[Items from a data source]
^^^^^^^^
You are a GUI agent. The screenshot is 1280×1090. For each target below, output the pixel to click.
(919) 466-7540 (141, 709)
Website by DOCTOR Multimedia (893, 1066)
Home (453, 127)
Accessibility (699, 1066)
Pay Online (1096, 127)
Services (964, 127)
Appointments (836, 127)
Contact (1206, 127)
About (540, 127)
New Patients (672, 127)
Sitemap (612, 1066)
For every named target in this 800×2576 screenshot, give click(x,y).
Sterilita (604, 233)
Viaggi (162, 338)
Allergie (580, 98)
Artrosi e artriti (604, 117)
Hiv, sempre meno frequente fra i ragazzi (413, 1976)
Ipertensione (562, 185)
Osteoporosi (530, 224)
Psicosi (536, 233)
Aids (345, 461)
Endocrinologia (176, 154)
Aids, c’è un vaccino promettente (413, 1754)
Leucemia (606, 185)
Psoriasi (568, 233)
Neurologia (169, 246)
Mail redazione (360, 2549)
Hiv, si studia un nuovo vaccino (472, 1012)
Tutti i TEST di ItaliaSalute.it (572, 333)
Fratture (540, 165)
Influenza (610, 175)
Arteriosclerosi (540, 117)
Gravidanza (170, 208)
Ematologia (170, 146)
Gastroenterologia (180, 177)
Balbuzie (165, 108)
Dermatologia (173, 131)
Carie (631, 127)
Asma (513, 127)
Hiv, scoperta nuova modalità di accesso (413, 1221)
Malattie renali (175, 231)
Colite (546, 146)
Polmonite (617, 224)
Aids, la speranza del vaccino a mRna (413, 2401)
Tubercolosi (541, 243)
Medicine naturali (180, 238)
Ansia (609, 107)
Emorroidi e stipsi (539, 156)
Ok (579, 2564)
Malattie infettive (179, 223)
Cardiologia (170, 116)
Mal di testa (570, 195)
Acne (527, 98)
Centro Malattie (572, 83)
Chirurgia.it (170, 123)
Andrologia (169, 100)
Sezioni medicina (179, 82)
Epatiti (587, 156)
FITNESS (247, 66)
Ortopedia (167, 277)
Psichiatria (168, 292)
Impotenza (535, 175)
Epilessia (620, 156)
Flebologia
^^^^^^^^
**Task goal:**
Exactly reproduce the lines of the entries above, from the one containing "Acne (527, 98)" to the very last, and no others.

**Reply to the task:**
Acne (527, 98)
Centro Malattie (572, 83)
Chirurgia.it (170, 123)
Andrologia (169, 100)
Sezioni medicina (179, 82)
Epatiti (587, 156)
FITNESS (247, 66)
Ortopedia (167, 277)
Psichiatria (168, 292)
Impotenza (535, 175)
Epilessia (620, 156)
Flebologia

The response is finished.